Aliyun Emo
Security checks across static analysis, malware telemetry, and agentic risk
Overview
This skill appears benign and purpose-aligned, but it involves Alibaba Cloud credentials and public media URLs that users should handle carefully.
Before installing, confirm you are comfortable using an Alibaba Cloud API key and hosting the portrait image and speech audio at public or provider-accessible URLs. Prefer limited credentials, temporary URLs, non-sensitive media, and clean up generated output files when finished.
Static analysis
No static analysis findings were reported for this release.
VirusTotal
VirusTotal findings are pending for this skill version.
Risk analysis
Artifact-based informational review of SKILL.md, metadata, install specs, static scan signals, and capability signals. ClawScan does not execute the skill or run runtime probes.
Using the skill for real EMO requests may authorize actions against the user’s Alibaba Cloud account.
The skill may rely on an Alibaba Cloud API key or credential profile even though the registry metadata declares no required credential. This is expected for the stated provider workflow, but users should be aware account authority and possible cloud charges are involved.
Set `DASHSCOPE_API_KEY` in your environment, or add `dashscope_api_key` to `~/.alibabacloud/credentials`.
Use a limited-purpose API key, avoid exposing it in prompts or logs, monitor provider usage, and declare the credential requirement in metadata if publishing the skill.
Images, audio, generated task data, or URLs may be accessible to Alibaba Cloud and possibly anyone who can access the public URLs.

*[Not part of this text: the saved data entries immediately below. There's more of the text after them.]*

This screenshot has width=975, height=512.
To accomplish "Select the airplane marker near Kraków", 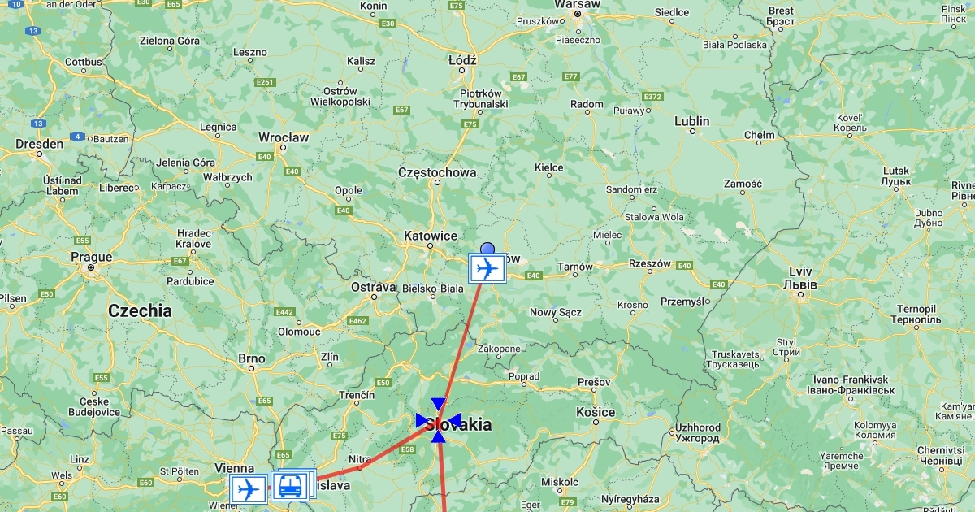I will pyautogui.click(x=488, y=268).
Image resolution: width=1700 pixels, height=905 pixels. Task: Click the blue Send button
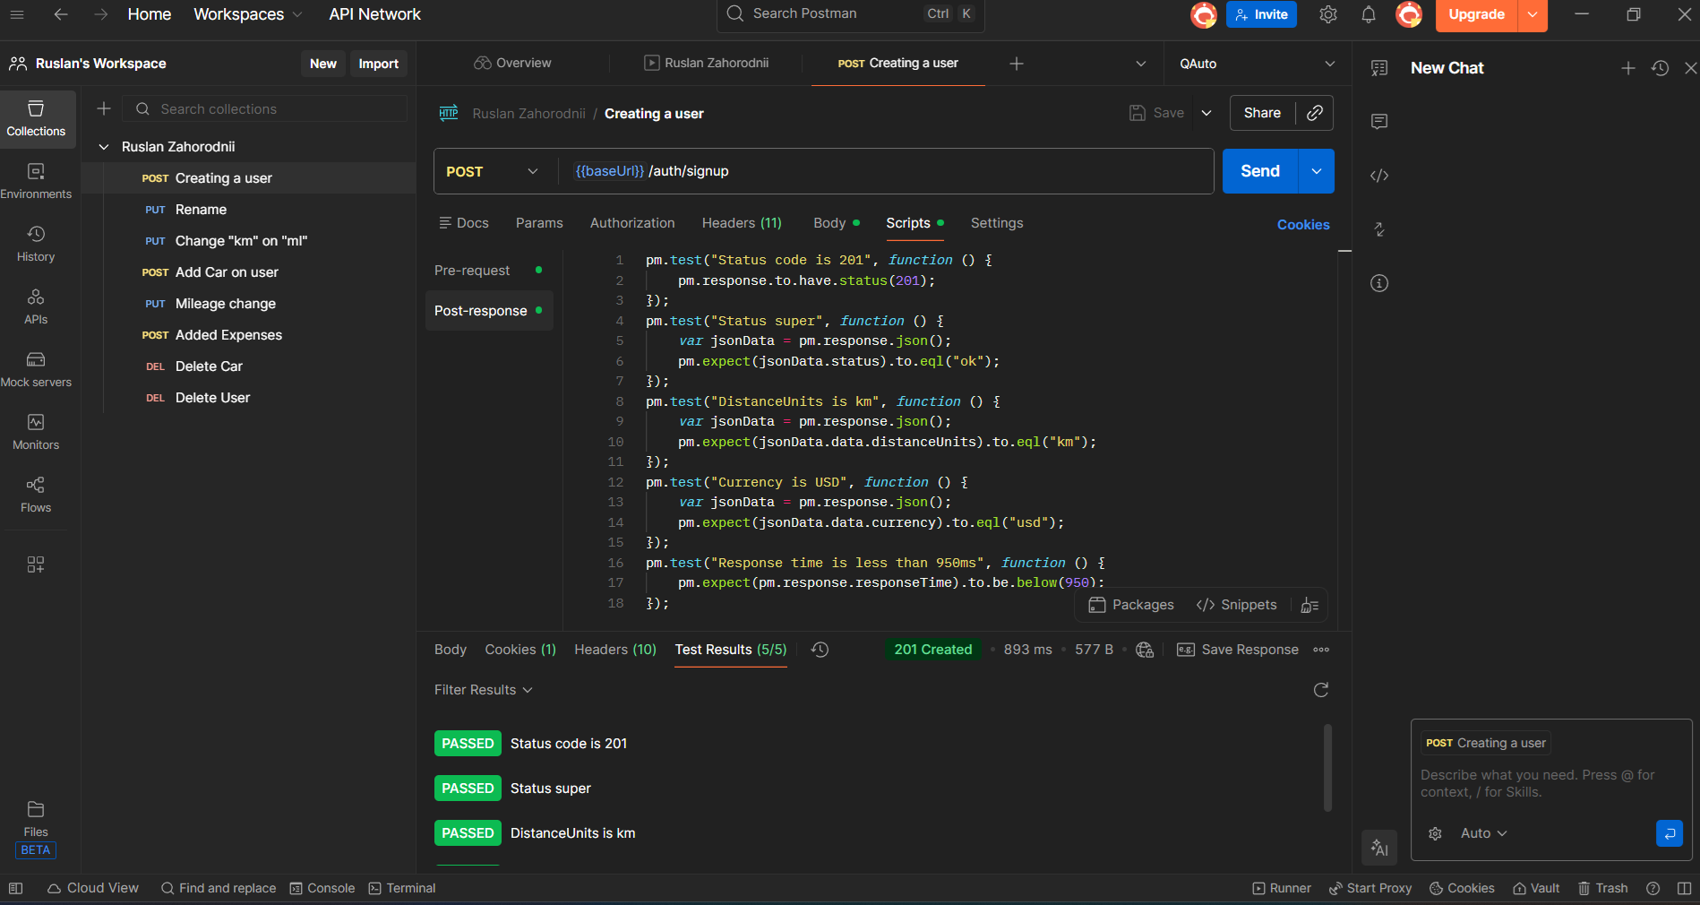1259,171
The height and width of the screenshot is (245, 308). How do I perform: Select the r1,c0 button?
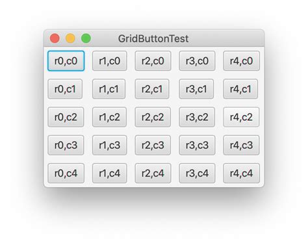(109, 61)
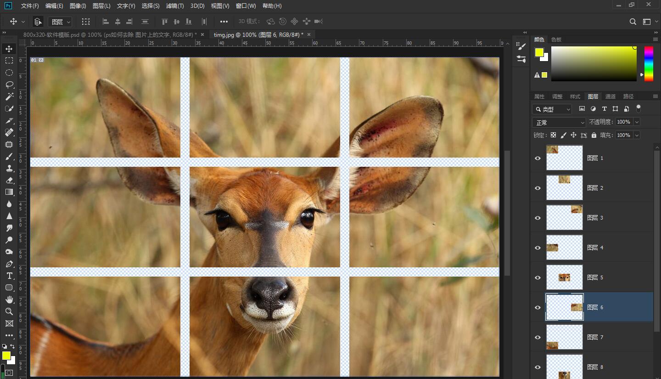Click the three-dots more align options button
661x379 pixels.
224,22
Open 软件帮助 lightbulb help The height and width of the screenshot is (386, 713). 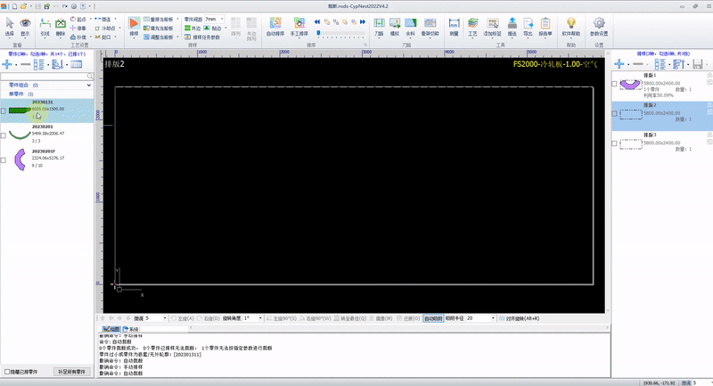[x=570, y=24]
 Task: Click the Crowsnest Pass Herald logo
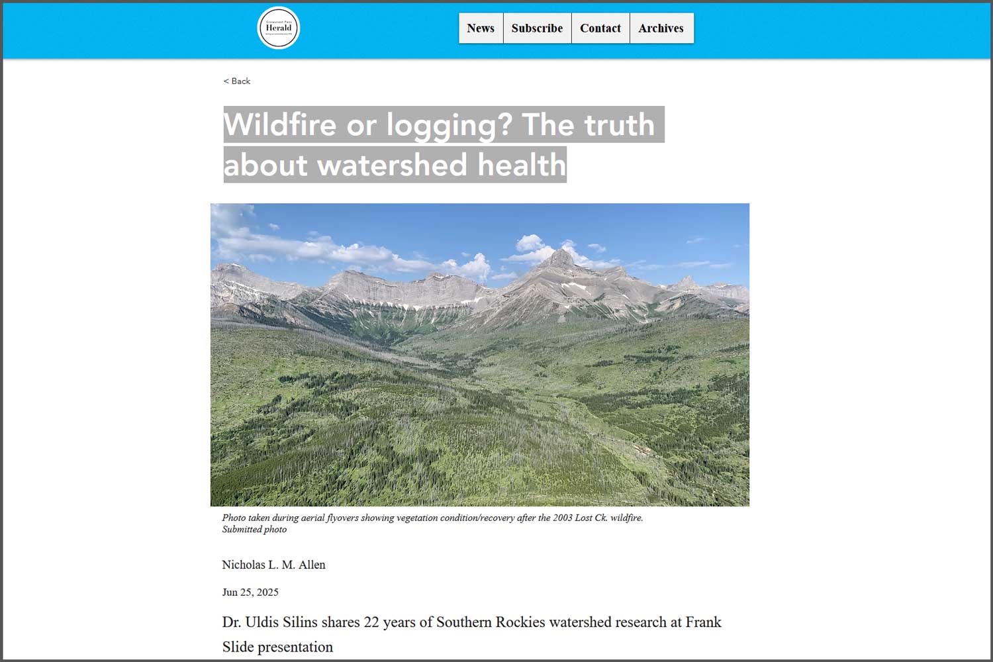pos(279,28)
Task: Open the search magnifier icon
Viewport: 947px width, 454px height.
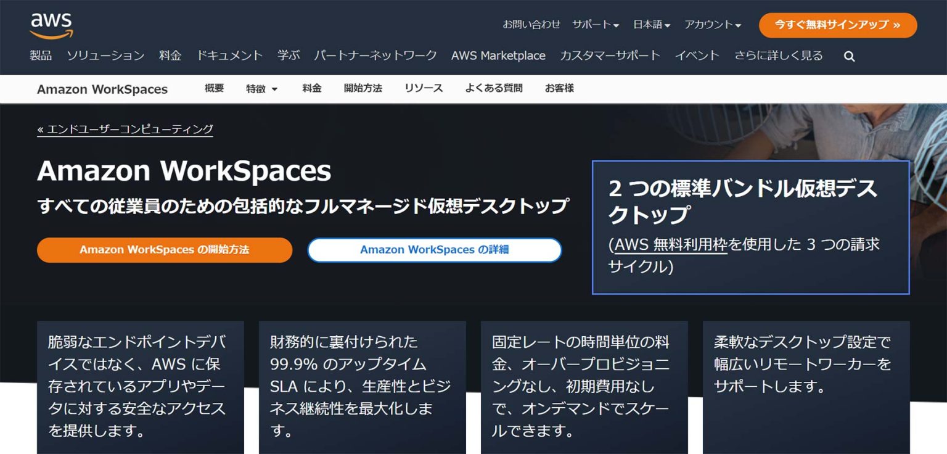Action: 849,56
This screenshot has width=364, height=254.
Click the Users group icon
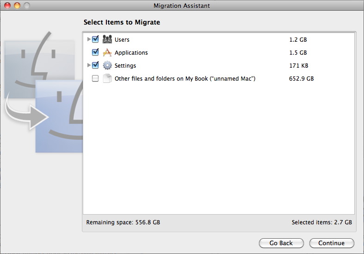tap(107, 39)

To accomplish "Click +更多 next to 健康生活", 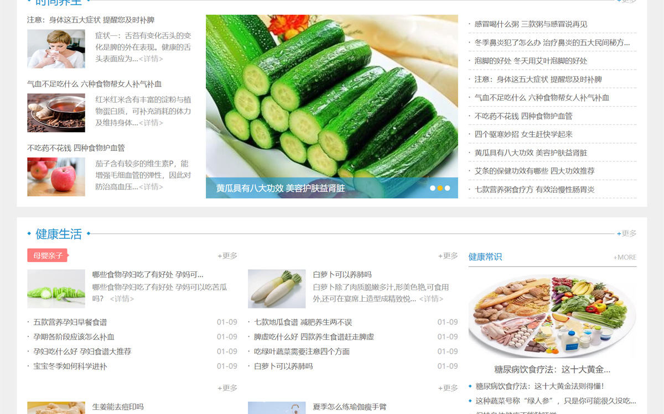I will (625, 234).
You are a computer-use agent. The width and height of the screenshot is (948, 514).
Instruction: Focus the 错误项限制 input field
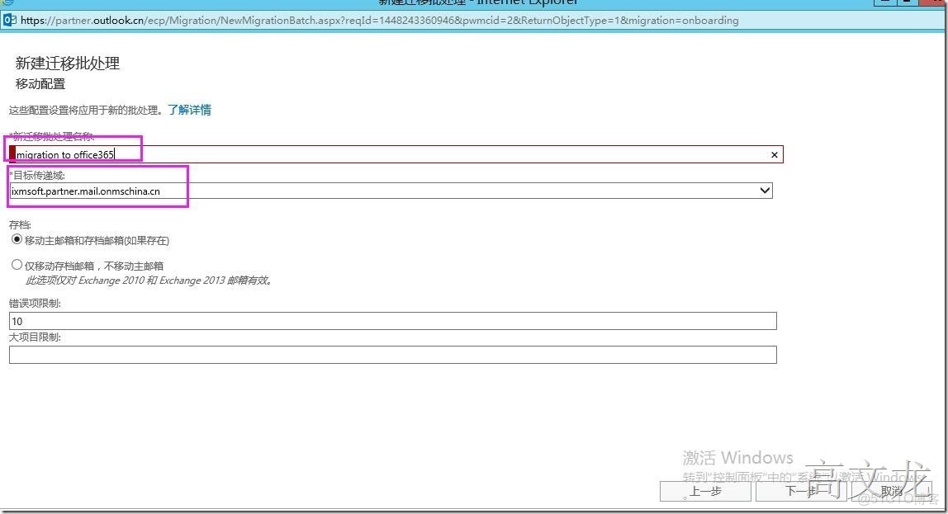click(330, 321)
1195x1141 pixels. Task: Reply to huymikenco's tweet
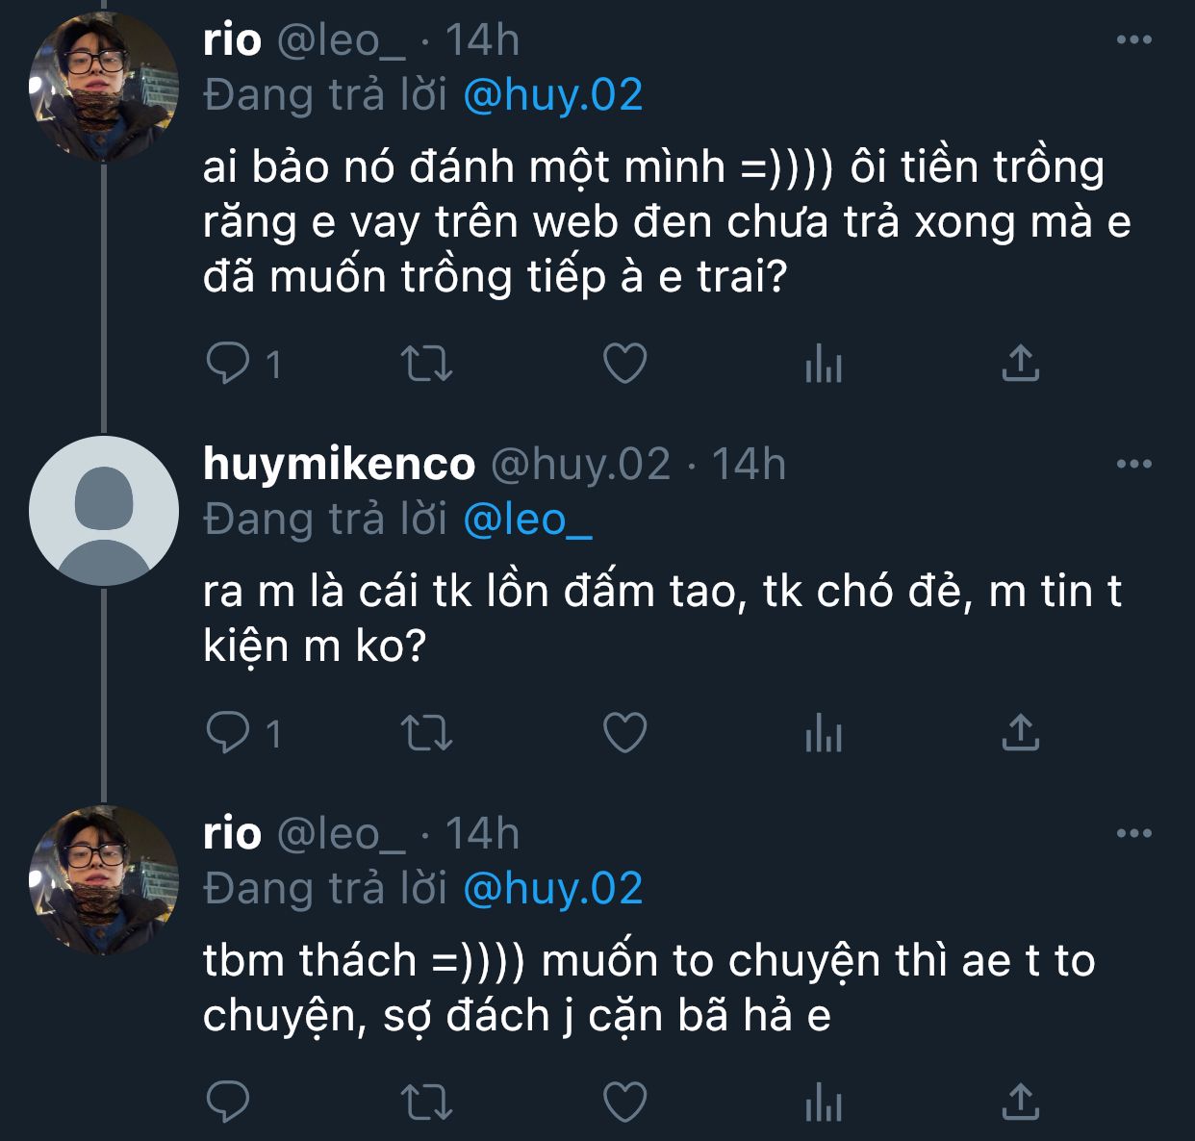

The workflow requires the portrait image and speech audio to be reachable by URL for provider processing. This data flow is disclosed and purpose-aligned, but portrait and voice data can be sensitive.
Input files must be public HTTP/HTTPS URLs.
Use temporary or signed URLs where possible, avoid highly sensitive media, delete public objects after processing, and review Alibaba Cloud’s data handling terms.